The same fickle fans were quick to praise backup quarterback Kirk Cousins following his first two performances in Griffin's stead, in which he threw for 578 yards and four touchdowns—both in narrow defeats. 

The cries for Griffin's crucifixion died down following Cousins' start in the season finale. Against the 6-9 New York Giants, the former Michigan State standout completed just 38.8 percent of his passes for 169 yards and two interceptions. 

It's not unusual to begin to hear the faint cries for a new quarterback in Washington after such a short time, primarily because of the never-ending quarterback carousel the franchise has suffered since its purchase by owner Dan Snyder in 1999. 

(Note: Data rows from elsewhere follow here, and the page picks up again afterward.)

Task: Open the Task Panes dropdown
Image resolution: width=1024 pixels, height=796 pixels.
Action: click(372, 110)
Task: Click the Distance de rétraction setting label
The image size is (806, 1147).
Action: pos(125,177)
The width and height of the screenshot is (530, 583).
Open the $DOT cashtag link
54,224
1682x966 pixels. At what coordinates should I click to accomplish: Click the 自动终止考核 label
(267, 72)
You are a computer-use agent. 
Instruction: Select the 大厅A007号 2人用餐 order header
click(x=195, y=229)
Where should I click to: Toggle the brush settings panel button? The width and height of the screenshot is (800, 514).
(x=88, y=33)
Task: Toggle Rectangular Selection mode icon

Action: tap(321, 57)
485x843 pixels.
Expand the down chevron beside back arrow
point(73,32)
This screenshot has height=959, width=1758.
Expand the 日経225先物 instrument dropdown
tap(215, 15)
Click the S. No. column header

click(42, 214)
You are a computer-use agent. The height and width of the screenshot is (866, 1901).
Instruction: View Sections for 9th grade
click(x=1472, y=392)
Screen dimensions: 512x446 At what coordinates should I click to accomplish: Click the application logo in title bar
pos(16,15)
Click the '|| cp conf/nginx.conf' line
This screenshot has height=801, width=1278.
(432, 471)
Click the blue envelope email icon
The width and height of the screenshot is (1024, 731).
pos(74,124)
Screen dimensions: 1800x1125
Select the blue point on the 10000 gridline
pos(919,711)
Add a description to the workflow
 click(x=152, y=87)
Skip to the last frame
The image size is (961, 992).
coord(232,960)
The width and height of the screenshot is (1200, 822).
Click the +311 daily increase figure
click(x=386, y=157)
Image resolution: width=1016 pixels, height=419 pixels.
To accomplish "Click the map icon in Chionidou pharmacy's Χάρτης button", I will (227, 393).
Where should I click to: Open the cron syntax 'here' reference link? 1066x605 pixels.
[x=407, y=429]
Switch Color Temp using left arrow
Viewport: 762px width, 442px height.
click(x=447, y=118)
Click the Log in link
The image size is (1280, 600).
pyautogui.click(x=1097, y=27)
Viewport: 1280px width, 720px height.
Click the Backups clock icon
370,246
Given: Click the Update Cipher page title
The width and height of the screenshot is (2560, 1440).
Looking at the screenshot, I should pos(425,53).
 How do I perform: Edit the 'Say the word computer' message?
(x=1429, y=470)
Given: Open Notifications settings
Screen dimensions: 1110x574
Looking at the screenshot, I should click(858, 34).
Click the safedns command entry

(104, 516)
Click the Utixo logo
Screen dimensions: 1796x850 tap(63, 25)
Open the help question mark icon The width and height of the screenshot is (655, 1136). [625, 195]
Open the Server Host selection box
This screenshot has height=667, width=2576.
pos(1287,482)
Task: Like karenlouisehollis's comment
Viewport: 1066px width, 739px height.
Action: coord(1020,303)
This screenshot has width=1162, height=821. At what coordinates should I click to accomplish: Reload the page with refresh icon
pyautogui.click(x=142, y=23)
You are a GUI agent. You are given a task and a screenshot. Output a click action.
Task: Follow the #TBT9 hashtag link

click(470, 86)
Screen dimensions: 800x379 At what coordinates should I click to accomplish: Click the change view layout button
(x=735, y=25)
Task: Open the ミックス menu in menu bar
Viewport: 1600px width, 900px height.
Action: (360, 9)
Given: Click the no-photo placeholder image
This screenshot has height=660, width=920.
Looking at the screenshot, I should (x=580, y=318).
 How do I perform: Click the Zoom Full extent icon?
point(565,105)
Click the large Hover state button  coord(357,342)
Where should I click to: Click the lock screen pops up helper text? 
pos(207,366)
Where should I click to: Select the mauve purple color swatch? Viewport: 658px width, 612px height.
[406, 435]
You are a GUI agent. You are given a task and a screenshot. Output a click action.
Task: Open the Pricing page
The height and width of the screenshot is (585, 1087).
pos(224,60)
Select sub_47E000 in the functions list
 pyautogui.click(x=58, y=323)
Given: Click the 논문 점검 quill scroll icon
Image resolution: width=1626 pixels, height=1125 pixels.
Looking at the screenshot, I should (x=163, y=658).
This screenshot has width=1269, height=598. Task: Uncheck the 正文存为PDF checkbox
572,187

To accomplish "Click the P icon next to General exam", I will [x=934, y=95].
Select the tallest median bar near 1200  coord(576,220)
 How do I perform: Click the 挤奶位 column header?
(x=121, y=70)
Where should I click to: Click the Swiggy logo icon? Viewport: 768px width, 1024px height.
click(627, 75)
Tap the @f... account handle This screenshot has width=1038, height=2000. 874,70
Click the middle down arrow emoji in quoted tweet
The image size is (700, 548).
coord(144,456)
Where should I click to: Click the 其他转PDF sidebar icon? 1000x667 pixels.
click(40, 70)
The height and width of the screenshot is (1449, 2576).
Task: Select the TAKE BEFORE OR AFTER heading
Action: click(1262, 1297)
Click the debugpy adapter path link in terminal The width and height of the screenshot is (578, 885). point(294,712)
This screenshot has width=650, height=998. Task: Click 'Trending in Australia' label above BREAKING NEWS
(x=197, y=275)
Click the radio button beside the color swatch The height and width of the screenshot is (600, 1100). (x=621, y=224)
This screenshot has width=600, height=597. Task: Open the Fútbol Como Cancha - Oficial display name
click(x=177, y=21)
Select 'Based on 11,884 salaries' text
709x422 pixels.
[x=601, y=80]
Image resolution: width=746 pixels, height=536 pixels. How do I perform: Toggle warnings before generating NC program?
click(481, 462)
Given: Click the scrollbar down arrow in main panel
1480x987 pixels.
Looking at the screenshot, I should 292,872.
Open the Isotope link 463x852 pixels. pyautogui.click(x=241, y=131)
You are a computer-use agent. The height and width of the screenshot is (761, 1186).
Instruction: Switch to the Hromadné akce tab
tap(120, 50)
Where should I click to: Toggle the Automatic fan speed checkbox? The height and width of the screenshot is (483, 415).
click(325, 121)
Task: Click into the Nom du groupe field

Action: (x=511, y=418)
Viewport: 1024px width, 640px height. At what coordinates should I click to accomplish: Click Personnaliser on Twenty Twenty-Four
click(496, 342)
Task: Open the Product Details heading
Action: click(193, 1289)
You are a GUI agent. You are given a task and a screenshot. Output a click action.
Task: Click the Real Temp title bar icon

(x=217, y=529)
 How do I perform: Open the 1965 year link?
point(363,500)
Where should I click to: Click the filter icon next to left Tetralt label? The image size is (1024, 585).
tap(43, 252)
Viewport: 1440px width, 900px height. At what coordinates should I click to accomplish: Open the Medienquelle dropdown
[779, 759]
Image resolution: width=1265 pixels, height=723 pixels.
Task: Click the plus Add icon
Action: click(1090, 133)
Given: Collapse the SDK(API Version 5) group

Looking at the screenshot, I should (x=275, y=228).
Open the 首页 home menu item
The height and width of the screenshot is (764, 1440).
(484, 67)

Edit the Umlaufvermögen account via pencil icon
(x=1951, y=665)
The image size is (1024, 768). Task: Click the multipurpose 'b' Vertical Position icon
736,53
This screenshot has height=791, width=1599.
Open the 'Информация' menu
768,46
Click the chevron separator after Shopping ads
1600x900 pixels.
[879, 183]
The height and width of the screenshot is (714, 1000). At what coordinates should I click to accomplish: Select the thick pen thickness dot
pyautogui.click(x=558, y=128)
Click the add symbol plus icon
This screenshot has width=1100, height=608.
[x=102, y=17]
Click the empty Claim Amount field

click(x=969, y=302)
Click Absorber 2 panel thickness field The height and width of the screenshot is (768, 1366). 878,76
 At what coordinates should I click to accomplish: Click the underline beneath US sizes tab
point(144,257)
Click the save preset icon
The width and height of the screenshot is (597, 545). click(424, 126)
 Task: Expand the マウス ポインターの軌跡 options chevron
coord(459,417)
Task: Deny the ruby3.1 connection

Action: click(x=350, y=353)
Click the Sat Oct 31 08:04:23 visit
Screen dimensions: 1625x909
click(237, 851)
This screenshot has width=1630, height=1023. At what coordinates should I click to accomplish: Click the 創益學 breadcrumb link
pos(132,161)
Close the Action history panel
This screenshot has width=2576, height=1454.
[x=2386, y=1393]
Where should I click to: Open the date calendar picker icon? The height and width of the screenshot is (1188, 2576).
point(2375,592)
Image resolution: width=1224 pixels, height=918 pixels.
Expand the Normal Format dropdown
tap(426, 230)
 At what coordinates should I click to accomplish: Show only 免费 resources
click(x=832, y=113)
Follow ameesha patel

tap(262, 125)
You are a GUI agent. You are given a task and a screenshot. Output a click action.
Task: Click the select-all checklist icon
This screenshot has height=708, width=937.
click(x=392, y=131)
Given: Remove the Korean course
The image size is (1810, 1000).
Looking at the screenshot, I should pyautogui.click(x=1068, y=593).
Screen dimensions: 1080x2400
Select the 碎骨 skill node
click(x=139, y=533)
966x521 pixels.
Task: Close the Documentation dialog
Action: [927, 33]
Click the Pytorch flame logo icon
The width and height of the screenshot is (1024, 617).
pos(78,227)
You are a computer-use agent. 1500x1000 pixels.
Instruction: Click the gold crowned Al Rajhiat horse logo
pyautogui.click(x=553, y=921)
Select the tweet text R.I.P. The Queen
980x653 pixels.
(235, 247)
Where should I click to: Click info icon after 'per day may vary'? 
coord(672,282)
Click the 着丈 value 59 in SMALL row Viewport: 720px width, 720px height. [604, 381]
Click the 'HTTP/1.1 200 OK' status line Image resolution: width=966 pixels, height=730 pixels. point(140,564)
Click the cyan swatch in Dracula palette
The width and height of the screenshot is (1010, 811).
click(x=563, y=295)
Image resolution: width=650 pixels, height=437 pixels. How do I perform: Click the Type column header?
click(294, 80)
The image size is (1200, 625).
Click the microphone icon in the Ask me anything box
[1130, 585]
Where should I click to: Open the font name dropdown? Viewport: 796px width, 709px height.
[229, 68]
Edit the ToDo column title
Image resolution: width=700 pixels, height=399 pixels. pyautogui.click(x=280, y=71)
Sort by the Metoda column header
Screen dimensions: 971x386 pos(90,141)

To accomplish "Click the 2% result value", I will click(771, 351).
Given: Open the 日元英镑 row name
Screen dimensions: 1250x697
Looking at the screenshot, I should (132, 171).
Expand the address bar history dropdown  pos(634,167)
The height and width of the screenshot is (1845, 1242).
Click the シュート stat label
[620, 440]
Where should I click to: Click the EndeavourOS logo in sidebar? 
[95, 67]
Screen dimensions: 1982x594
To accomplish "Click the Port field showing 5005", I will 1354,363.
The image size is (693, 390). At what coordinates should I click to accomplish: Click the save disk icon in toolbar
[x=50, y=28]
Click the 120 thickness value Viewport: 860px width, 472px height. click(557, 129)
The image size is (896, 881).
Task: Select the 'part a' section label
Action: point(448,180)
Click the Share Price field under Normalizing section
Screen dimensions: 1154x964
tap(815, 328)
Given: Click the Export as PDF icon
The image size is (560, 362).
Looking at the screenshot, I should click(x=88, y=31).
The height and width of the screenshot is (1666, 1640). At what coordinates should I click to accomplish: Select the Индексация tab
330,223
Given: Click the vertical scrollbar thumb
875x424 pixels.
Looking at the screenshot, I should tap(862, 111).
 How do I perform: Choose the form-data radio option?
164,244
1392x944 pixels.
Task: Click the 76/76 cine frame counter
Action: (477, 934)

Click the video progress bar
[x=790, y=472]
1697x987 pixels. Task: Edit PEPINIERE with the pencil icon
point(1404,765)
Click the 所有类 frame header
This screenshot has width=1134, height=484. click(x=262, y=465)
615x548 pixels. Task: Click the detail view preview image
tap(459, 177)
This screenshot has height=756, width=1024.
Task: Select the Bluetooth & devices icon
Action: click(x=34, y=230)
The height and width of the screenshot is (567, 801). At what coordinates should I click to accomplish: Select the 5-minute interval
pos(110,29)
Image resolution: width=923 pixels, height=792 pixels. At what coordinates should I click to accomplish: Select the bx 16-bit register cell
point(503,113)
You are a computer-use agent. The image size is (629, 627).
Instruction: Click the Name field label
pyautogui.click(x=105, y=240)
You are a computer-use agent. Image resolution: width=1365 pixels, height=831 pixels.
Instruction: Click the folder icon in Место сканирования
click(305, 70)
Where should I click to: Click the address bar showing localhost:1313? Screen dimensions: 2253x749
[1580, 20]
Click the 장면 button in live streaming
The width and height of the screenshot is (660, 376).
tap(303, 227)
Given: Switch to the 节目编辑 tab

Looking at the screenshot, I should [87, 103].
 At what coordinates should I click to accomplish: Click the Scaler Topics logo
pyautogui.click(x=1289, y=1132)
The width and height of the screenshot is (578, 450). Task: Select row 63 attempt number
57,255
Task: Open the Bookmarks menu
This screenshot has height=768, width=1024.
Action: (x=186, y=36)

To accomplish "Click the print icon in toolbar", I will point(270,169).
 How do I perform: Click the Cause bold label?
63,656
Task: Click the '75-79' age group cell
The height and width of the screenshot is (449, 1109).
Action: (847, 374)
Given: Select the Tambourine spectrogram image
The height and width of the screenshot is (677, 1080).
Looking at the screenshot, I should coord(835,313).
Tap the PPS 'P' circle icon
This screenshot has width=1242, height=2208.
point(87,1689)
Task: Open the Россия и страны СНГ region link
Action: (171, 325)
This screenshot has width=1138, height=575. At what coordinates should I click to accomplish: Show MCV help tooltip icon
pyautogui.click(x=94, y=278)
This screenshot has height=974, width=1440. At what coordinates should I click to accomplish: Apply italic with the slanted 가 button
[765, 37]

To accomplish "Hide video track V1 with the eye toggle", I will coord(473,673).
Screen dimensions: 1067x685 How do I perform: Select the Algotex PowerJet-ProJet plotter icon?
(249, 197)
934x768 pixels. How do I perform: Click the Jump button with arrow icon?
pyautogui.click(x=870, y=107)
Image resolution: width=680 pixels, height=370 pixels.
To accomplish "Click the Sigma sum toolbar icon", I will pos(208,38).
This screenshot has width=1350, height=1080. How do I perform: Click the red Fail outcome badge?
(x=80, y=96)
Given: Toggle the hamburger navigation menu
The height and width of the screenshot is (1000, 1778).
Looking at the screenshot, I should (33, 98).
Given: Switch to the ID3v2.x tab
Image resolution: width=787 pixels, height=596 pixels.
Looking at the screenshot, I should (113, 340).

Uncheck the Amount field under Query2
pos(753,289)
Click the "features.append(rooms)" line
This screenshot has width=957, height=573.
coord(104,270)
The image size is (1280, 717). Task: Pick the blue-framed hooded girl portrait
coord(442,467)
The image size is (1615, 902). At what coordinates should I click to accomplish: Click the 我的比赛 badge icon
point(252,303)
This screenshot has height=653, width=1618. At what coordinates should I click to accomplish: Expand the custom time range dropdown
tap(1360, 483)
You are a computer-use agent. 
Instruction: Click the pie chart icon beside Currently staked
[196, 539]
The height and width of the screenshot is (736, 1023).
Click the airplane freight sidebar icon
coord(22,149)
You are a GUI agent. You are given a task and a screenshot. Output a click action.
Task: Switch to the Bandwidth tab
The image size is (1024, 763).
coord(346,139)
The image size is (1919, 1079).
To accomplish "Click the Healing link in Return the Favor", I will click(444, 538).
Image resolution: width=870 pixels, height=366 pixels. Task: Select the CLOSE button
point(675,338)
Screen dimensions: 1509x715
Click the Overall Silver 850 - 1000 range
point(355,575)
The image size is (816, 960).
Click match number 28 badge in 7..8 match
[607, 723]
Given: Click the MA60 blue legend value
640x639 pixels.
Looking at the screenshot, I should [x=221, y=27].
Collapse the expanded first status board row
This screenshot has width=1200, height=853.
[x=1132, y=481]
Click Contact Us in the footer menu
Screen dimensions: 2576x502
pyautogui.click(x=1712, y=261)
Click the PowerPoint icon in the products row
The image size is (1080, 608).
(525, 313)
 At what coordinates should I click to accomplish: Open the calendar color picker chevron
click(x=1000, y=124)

Since then, the Redskins have had 15 different starting quarterbacks—sixth-most in the NFL for that span of time.

NameMeans of AcquisitionNumber of Games Started
Brad Johnson Via trade  27
Jeff George Via free agency 7
Tony Banks Via free agency 14
Shane Matthews Via free agency 7
Danny Wuerffel Via free agency 4
Patrick Ramsey First round of the 2002 NFL draft 13
Tim Hasselbeck Via free agency 5
Mark Brunell Via trade 33
Jason Campbell First round of the 2005 NFL draft 52
Todd Collins Via free agency3
Donovan McNabb Via trade 13
Rex Grossman Via free agency16
John Beck Via trade3
Robert Griffin III First round of the 2012 NFL draft28
Kirk Cousins Fourth round of the 2012 NFL draft4

Only three of the listed quarterbacks were first-round picks, and Griffin stands as the only Top-10 selection. With the poor track record, for the most part, of Redskins quarterbacks over the last 15 years not acquired in the draft's first round, Washington has no choice but to stick with Griffin, as it lacks a first-round pick in the 2014 draft.

The best thing Griffin has going for him is the arrival of Jay Gruden as head coach, who seems to be all-in on Griffin.

Before turning Cincinnati Bengals quarterback Andy Dalton into a Pro Bowler who led his team to three consecutive playoff appearances, Gruden coached in the Arena Football League.

In the AFL, Gruden coached the Orlando Predators to two ArenaBowl titles with a converted wide receiver playing quarterback, via Dave Sheinin of The Washington Post.

In 2010, Gruden coached his backup quarterback, Chris Greisen, and the Florida Tuskers to the ArenaBowl.

Greisen had this to say about Gruden, via Sheinin of The Washington Post:

“He’s had so many different types of quarterbacks. He figures out what a guy does best and how to mold the offense around him.”

What Gruden hasn't had is a quarterback like RGIII. The rapport that the two share, however, seems to be strong out of the gates.

Griffin said of his first interaction with his new head coach, via Mike Jones of The Washington Post:

“Excited, man. Can’t wait to get to work. Key takeaways: excited to get this thing going, get better together, have fun, win."

The beginning of the 2014 NFL season will mark a year-and-a-half since Griffin's ACL repair. Additionally, the third-year quarterback will likely have new weapons to work with and a revitalized offensive line. 

There's no reason that Griffin can't return to the level of success he experienced in 2012, this time with a brand new offense.

 

Unless otherwise mentioned, all stats were gathered via Pro-Football-Reference.com.